• _Exercise aim_: Going line by line through the records below, write out everything starting with the line containing "This screenshot has width=711, height=344." and going on through the line containing "The height and", exactly and inclusively. Pictures do not go in.

• _Provided records_:
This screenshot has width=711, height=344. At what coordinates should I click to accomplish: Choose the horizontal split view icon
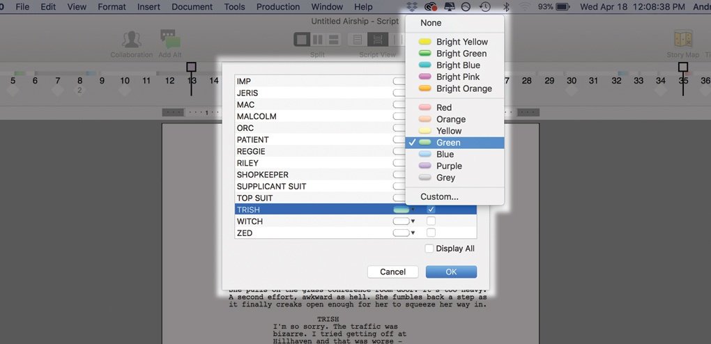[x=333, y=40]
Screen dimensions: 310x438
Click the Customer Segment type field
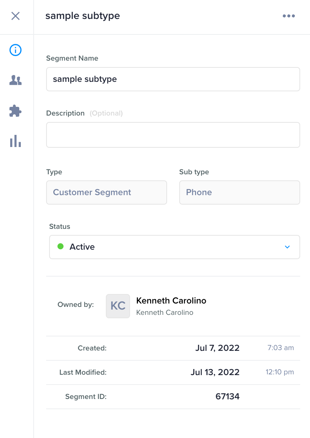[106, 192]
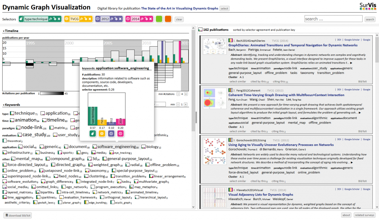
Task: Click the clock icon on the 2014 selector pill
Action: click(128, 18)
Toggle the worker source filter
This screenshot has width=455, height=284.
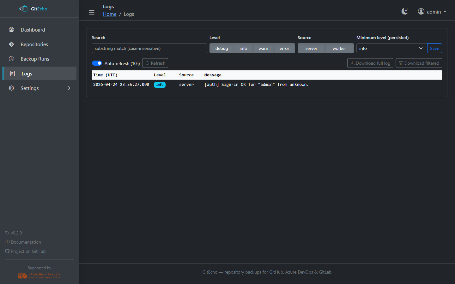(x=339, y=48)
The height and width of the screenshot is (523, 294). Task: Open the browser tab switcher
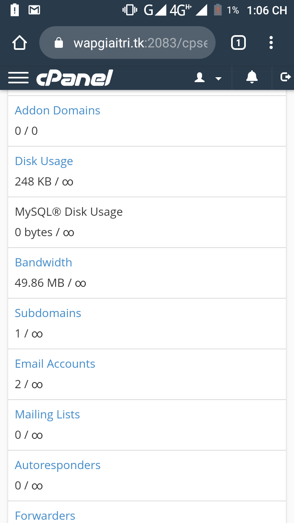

* * *

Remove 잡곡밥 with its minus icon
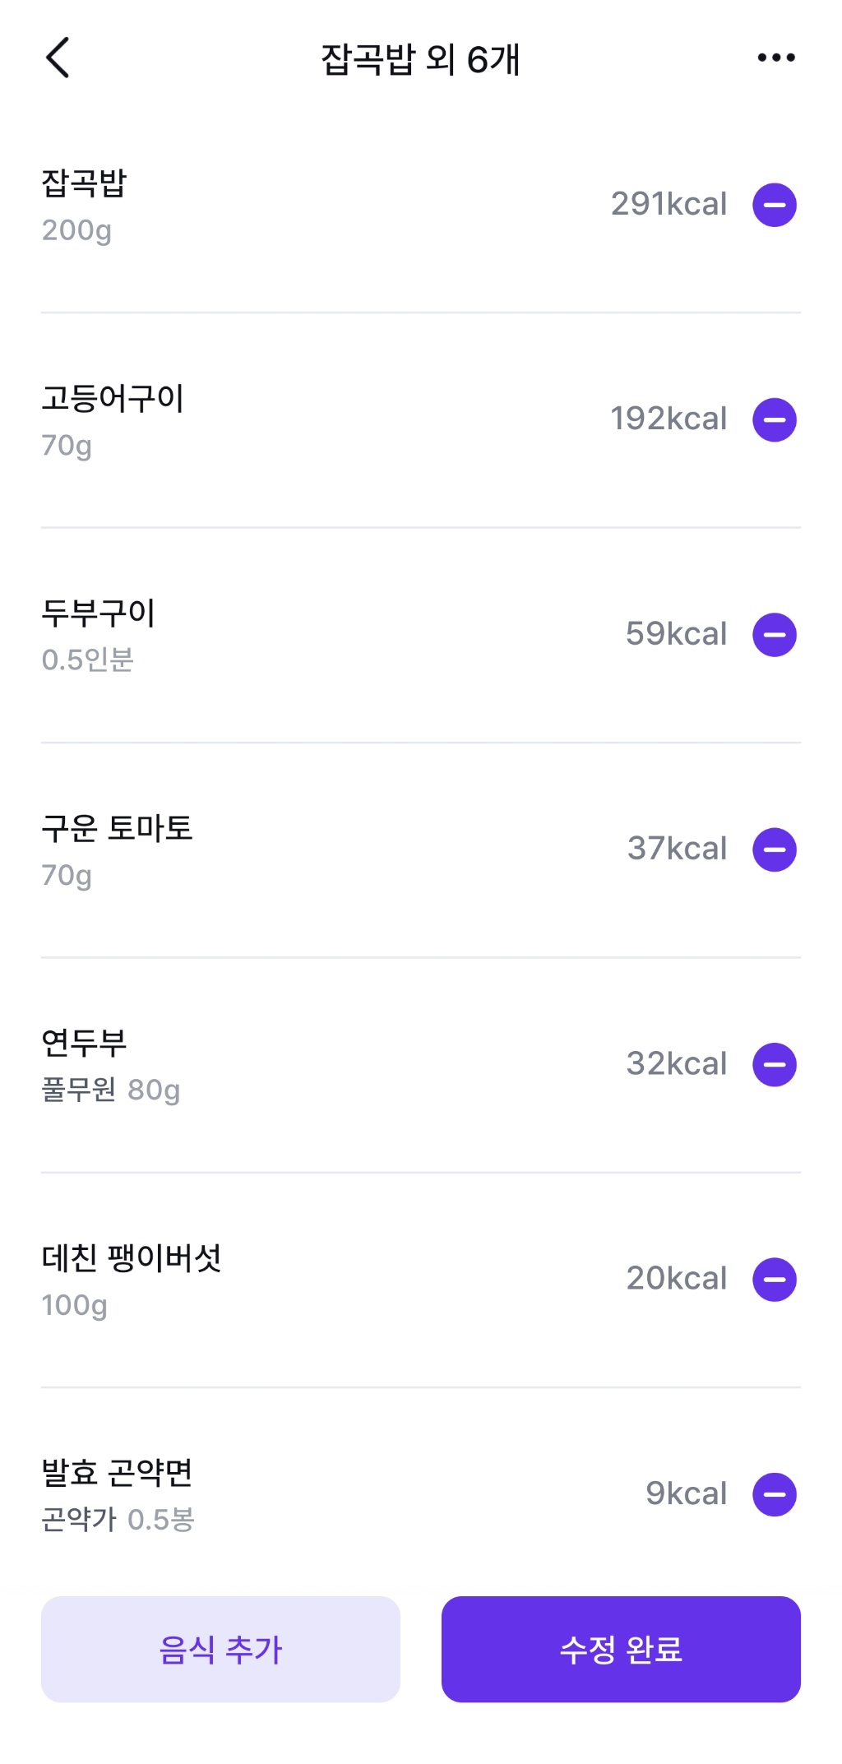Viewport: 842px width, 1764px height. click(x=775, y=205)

• _Answer for this exercise_:
This screenshot has width=711, height=344. At what coordinates should I click to accomplish: Choose the horizontal split view icon
[x=333, y=40]
Screen dimensions: 310x438
Click the Customer Segment type field
[106, 192]
Task: Click the clock icon on the 2014 selector pill
Action: click(128, 18)
Toggle the worker source filter
This screenshot has width=455, height=284.
(x=339, y=48)
The height and width of the screenshot is (523, 294). Task: Open the browser tab switcher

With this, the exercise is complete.